A munição para as rimas de Ogi começou a ser colecionada em sua adolescência, quando pichava muros no bairro do Ipiranga. “Na minha área, o pessoal ou usava droga ou roubava. Eu não tinha vocação para nenhum dos dois, então comecei a pichar. Me interessava pela tipografia. Queria entendê-la. Já rimava antes, mas larguei tudo e me dediquei à pichação”. Ogi “rodava” de vez em quando e ia parar no S.O.S. criança, ou tinha de fazer serviço comunitário. Mas nunca passou mais de um dia no xilindró até virar assistente social e ensinar rap na Febem. Desse trabalho surgiu uma consciência sobre a importância do hip-hop para o jovem da periferia. Mas, ao contrário da militância estabelecida nos anos 90 por grupos como os Racionais, Facção Central e Pavilhão 9, o rapper percebeu que poderia contar a mesma história de uma forma mais lúdica, que não criasse preconceitos e ajudasse na formação. “Eu já vi muita gente morrer. Vi muita coisa ruim, mas tem muito moleque que não tem opinião formada me escutando. Eles não têm base nenhuma. Escutam seu grupo preferido e se decidem por aquilo. Por isso, procuro passar minha mensagem de uma maneira mais light, sem ser politizado, e formar pessoas que pensam.” Trata-se de um discurso praticado também por Criolo e Emicida (os dois grandes nomes do rap nacional no momento, ao lado dos quais Ogi merece estar).

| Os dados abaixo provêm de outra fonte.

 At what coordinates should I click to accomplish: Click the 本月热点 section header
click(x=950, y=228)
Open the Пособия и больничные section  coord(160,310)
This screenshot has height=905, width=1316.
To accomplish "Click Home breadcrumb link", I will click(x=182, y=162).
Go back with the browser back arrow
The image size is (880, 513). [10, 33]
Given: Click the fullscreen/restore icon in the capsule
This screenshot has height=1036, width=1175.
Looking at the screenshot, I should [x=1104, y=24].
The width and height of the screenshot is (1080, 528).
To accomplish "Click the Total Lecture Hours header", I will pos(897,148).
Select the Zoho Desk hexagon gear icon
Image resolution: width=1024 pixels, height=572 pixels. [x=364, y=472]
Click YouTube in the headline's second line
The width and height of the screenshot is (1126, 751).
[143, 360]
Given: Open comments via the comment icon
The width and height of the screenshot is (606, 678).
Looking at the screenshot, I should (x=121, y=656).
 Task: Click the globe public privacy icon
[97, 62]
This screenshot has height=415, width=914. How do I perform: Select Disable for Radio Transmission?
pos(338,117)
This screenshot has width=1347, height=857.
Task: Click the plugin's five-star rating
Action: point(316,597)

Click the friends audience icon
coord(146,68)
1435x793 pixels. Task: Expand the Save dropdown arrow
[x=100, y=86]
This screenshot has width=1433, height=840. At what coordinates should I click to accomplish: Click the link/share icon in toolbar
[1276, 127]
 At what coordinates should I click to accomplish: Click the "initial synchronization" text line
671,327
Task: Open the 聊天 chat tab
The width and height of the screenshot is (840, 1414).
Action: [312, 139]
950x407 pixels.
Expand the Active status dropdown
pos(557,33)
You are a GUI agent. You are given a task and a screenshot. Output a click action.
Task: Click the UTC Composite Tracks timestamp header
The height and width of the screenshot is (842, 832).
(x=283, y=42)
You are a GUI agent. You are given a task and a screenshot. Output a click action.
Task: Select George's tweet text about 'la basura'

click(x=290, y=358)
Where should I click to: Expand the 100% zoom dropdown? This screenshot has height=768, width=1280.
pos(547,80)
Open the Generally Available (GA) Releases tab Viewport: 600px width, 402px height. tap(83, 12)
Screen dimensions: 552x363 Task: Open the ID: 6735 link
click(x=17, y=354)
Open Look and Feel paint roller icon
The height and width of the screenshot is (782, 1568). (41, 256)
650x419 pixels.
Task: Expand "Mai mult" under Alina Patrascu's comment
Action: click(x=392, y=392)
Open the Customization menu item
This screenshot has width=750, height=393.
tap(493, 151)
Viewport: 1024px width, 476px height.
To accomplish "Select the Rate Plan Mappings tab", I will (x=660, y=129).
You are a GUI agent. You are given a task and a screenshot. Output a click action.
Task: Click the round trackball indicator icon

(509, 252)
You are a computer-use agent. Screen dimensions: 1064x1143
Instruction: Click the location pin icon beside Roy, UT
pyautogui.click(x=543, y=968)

O resto da história de Rodrigo Hayashi, rapper de 31 anos que adotou o apelido de Ogi ao tornar-se pichador, é essencialmente paulistana. Seu avô era japonês, mas casou-se com uma brasileira e foi execrado pela comunidade. O outro avô era Felix Nascentes Pinto, um dos expoentes da Umbanda, que dá nome a várias avenidas do País. Sua tia era cantora de jovem guarda e ocasional jurada no programa do Bolinha. Partes da mistura que compõem seu refinado lirismo. As informações são do jornal O Estado de S. Paulo.

Ogi – Clash Club (Rua Barra Funda, 969). Tel. 011 3661-1500. Terça-feira, às 23h59. R$ 50/R$ 80. Sesc Santo André (Rua Tamarutaca, 302). dia 11/12, às 18h. R$ 32/R$ 16.